Çıra Yayınlarından yeni çıkan Medine Sözleşmesi kitabını elime alınca, önce arka sayfasını okudum. Sonra içindekilerine göz attım. Kurayzaoğulları başlığını görünce hemen 186. sayfayı açtım.
Kurayzaoğulları’na ayrılan 46 sayfalık kısmı bir solukta okudum. Sonra altını çize çize tekrar okudum.
Bu bölümün, özel olarak ilgimi çekmesinin bir sebebi var. İki yıl önce, Eylül 2018 tarihli Özgün İrade dergisinin 186. sayısında “Rasulullah 900 Yahudi’yi Öldürdü mü?” başlıklı 3 sayfalık bir yazım çıkmıştı.
Bu 3 sayfalık yazı, 46 sayfada anlatılanların bir özeti sayılır. Daha önce yazdıklarımı doğrular nitelikte gördüğüm için de çok sevindim. Kurayzaoğulları konusunda bu zamana kadar yazılanları eleştiren, yalanları çürüten, doğruları ortaya koymaya çalışan, çok az sayıdaki yazılardan biri olarak görünce de çok mutlu oldum.
Ali Bulaç’ın kaleme aldığı Medine Sözleşmesi, 703 sayfalık hacimli bir kitap. 1- Tarihsel ortamında Medine Vesikası. 2- Sözleşme ve kurucu değerler. 3- Sözleşme ve toplum. 4- İhtirama dayalı sözleşme. 5- Medine Vesikası üzerine tartışmalar bölümlerinden oluşuyor. İlgi duyanlar için çok güzel bir çalışma olmuş. Bilhassa küçük bir risale uzunluğundaki Kurayzaoğulları bölümü için bile bu kitap okunmayı hak ediyor.
Yazar, ele aldığı başlıkları ve Beni Kurayza olayını her yönüyle araştırıp çok güzel değerlendirmiş. Ben Beni Kurayza konusunun iç yüzünün iyice anlaşılması için 46 sayfalık kısmı özetle yazmak istiyorum. Çünkü bu konuyu eleştirel tarzda ele alan çok az tarihçi olmuş. Daha önce yazılanların çoğu birbirinin tekrarı ve kopyası olmuş.
Tartışılan Beni Kurayza olayını ilk olarak İbni İshak kaleme almış. Sonrakiler, “Doğru mu, yanlış mı? Bu yazılanlar Kur’an’a ve Rasulullah’ın uygulamalarına uyuyor mu?” diye düşünmeden ve araştırmadan onun yazdıklarını tekrarlamış.

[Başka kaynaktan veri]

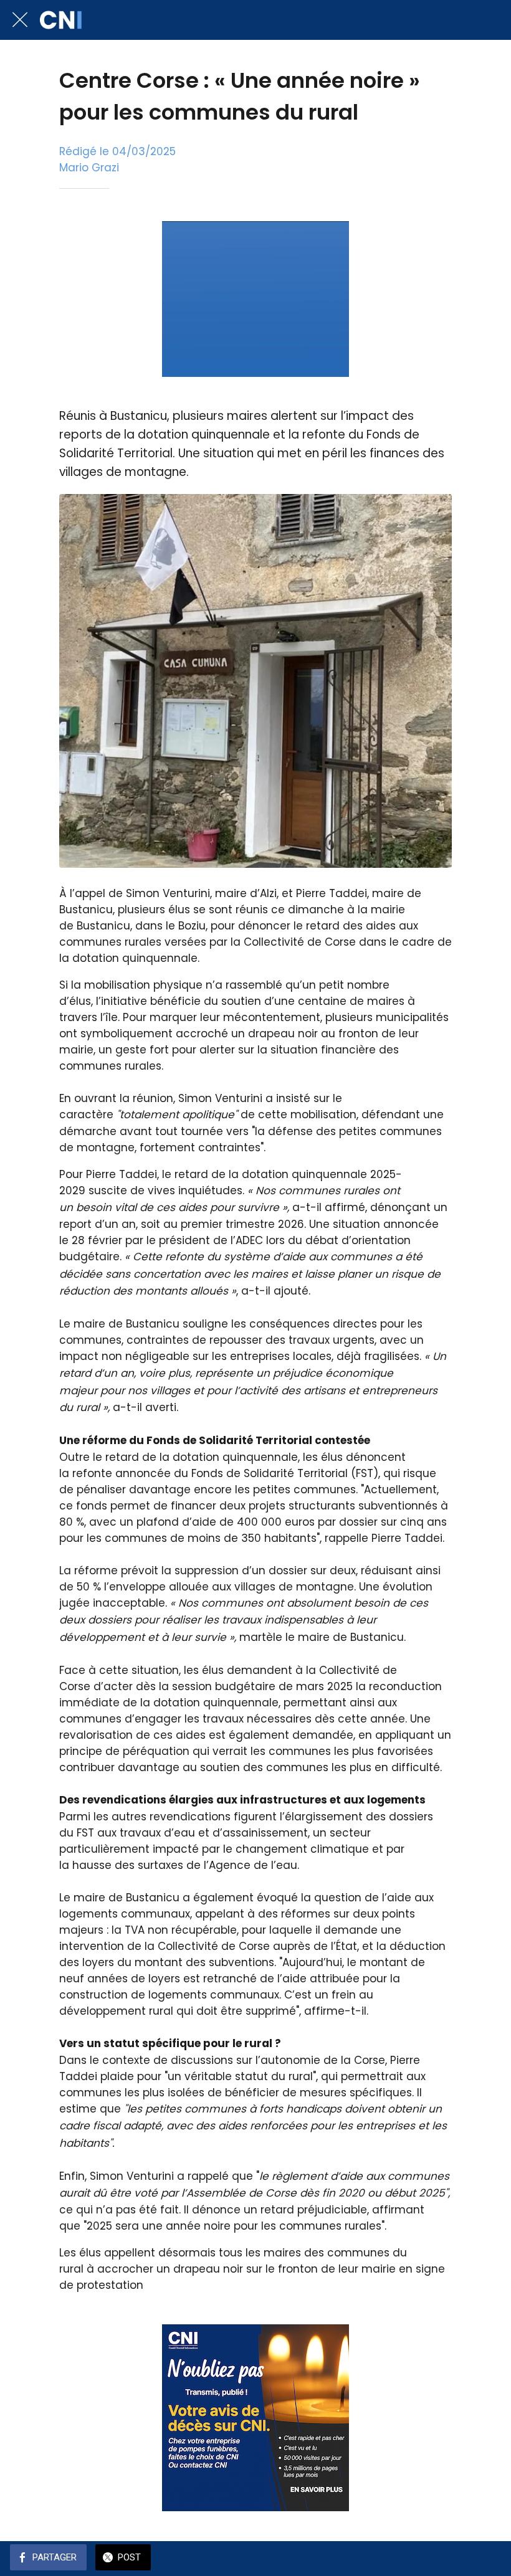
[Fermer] (19, 19)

Bilinen ve tekrar edilen olayı bir hatırlayalım:
Kurayzaoğulları, Hendek Savaşı sırasında, daha önce imzalanan Medine sözleşmesine aykırı olarak, müminlere ihanet edip Mekkeli müşriklere yardımcı olur. Savaş bitip Rasulullah ve ordusu Medine merkezine döner. Cebrail (as) gelir Kurayzaoğullarının kalesini işaret ederek “Ey Muhammed, yüce Allah üzerlerine yürümeni emrediyor. Ben ve melekler onların kalelerine gidiyoruz.” der. Bunun üzerine Rasulullah da sahabeye “İkindi namazını Kurayzaoğulların’da kılacağız, hemen yola çıkıyoruz.” diyerek, Kurayza üzerine yürürler.
Kale 25 gün kadar kuşatılır. Kaledekiler kendi aralarında yaptıkları çeşitli tartışmalardan sonra, Sad bin Muaz’ın hakem olmasını ve vereceği karara uyacaklarını söylerler. Hendek savaşı sırasında ağır yaralanmış olup evinde tedavi gören Sad bin Muaz, bir eşeğe bindirilerek getirilir. Her iki tarafın vereceği karara itiraz edilmeyeceğine söz alınca hükmünü verir: “Kadın ve çocuklar esir alınacak, eli silah tutan bütün erkekler öldürülecek.”
Sad bin Muaz’ın kararından sonra kaleden inen, sayıları 300 ile 900 arasında değişen erkeklerin elleri bağlanıp, Medine’ye getirilir ve Binti Haris’in evine hapsedilir. Medine’nin pazar yerine getirilen bu esirler kendi çukurlarını kazar. Hz. Ali ve Zübeyr bin Avvam hepsini kılıçtan geçirir ve kazdıkları çukura gömülür. Rasulullah, tüm bu yapılanlara onay verir.
Peki bu anlatılanlar doğru mu? Yazar, çeşitli yönlerden itirazlarını dile getiriyor.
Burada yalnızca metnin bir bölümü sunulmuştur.